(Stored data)
+ + + + +
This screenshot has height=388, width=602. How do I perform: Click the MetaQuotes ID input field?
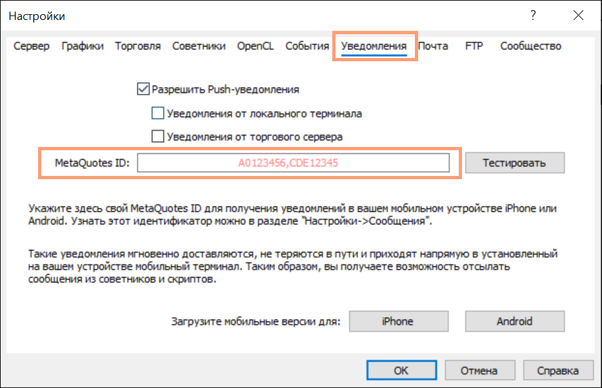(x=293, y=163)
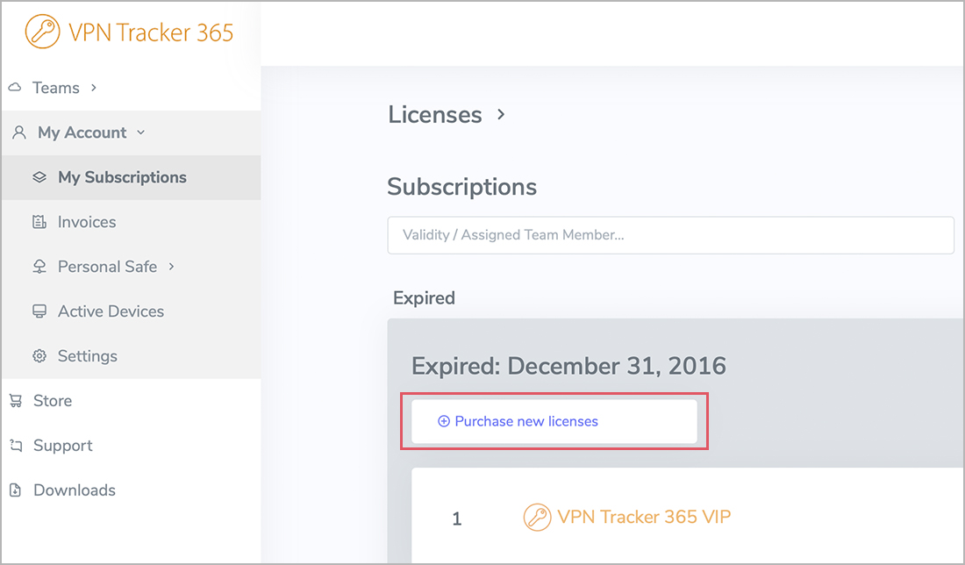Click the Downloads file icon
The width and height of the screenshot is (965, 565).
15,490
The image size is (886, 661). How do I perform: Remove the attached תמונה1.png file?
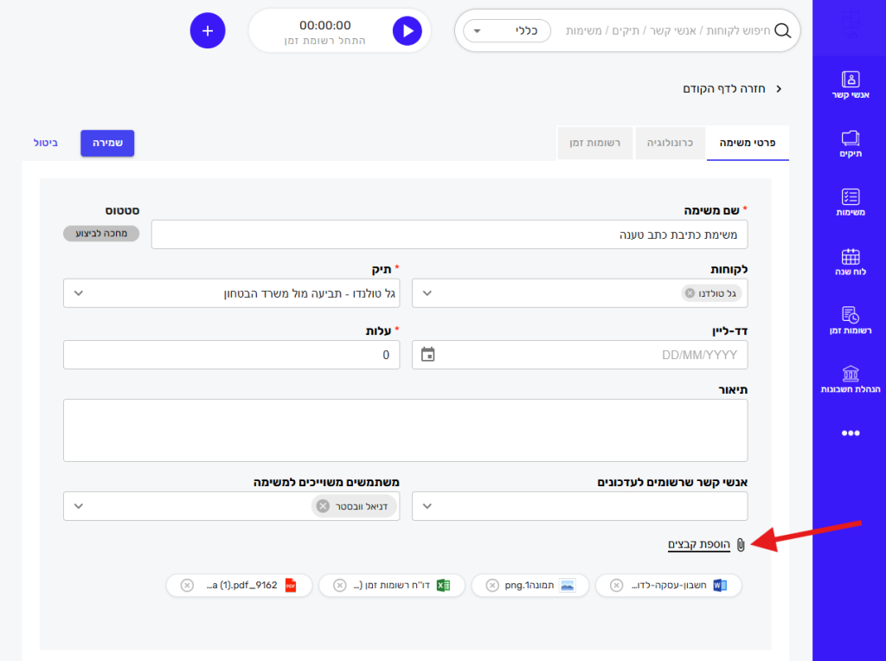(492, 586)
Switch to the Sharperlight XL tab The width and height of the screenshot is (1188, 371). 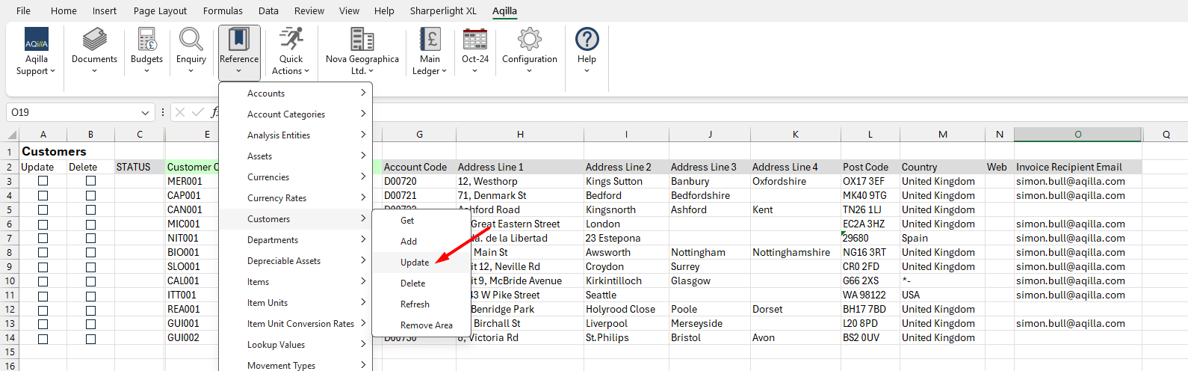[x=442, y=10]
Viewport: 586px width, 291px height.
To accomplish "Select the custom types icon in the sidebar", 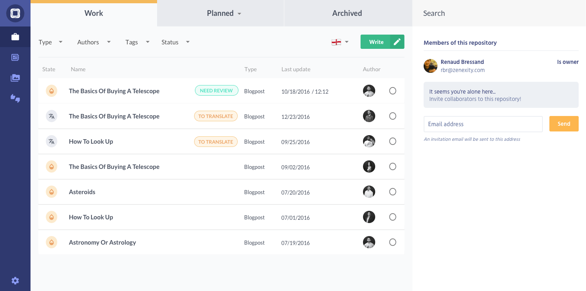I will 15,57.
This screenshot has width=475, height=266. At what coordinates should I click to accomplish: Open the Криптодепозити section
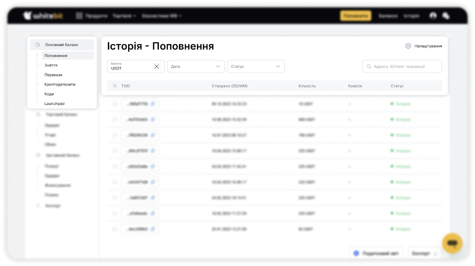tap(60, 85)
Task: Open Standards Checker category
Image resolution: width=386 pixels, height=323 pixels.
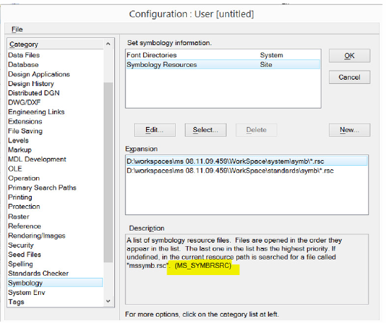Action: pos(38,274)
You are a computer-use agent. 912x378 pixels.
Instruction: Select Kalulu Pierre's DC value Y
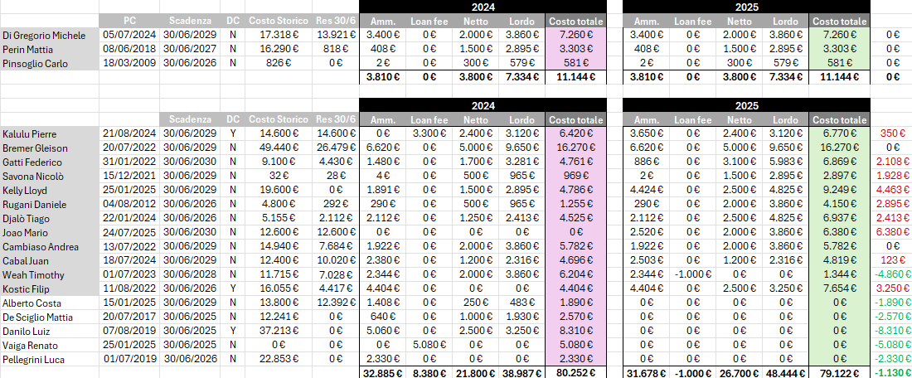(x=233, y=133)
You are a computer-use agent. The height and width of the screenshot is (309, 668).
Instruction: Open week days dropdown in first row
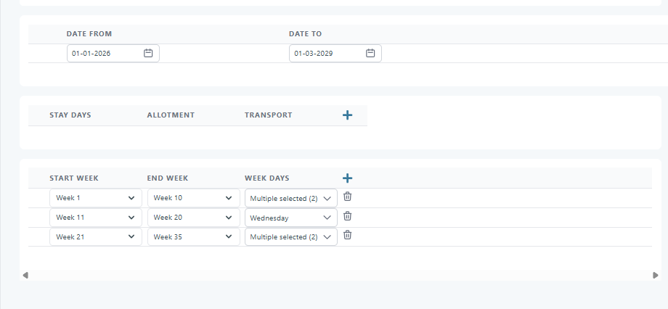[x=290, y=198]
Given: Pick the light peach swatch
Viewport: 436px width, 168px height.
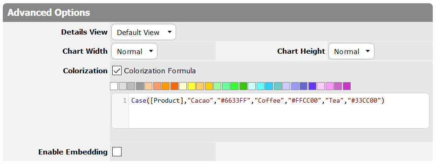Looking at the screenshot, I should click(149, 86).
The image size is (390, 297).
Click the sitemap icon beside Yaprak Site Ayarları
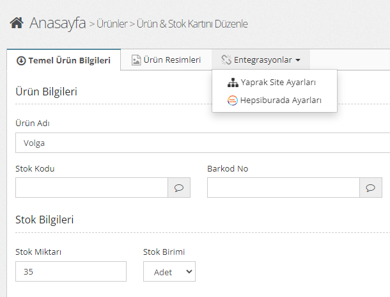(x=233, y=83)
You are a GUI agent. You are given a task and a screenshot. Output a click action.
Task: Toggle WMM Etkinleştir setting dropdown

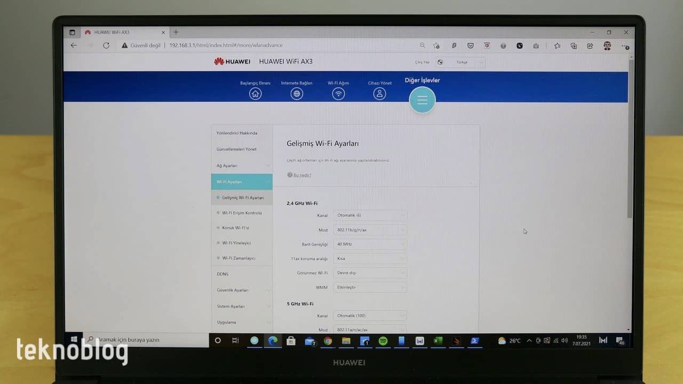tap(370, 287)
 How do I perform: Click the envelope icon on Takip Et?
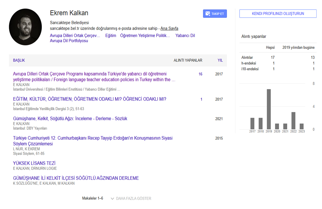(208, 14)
+ + + + +
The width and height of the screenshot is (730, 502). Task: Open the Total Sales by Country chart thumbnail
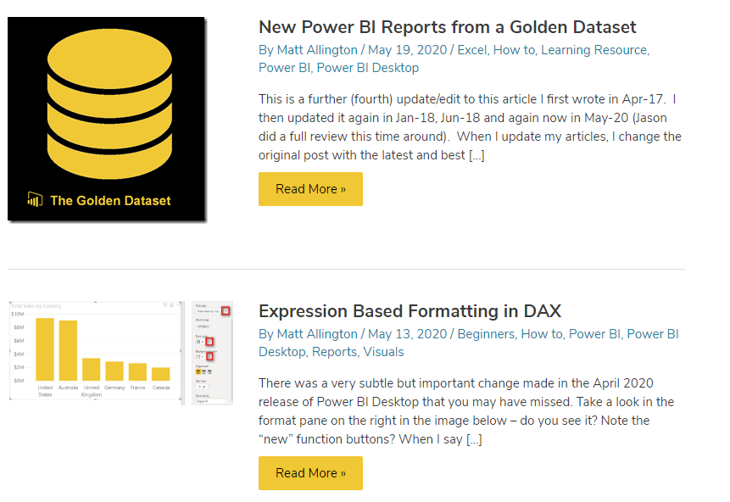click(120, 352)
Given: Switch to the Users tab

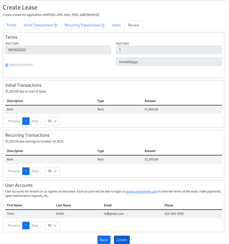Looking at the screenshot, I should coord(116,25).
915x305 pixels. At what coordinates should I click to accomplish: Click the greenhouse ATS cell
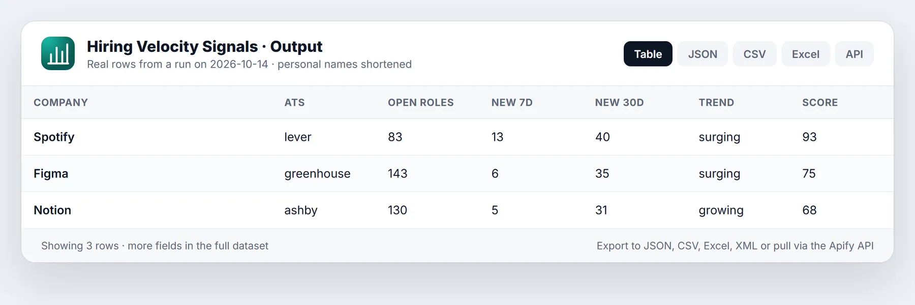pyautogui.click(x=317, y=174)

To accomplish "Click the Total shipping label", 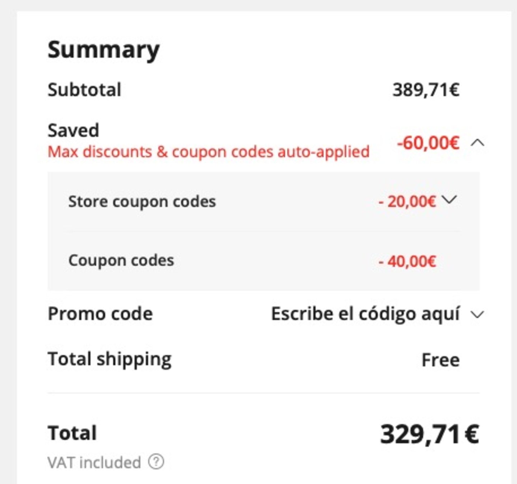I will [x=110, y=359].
+ + + + +
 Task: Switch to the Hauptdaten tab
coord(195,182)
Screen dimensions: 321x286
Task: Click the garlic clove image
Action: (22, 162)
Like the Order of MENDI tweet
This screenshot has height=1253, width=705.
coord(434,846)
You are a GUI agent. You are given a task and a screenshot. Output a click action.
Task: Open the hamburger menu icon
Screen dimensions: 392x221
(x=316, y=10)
+ + + + +
» **Your task**: Only lines containing the word "computer" should appear in the answer, and every such line from the records above must be there.

» **Result of this task**:
You are a computer-use agent. 912x378 pixels.
You are a computer-use agent. The height and width of the screenshot is (309, 668).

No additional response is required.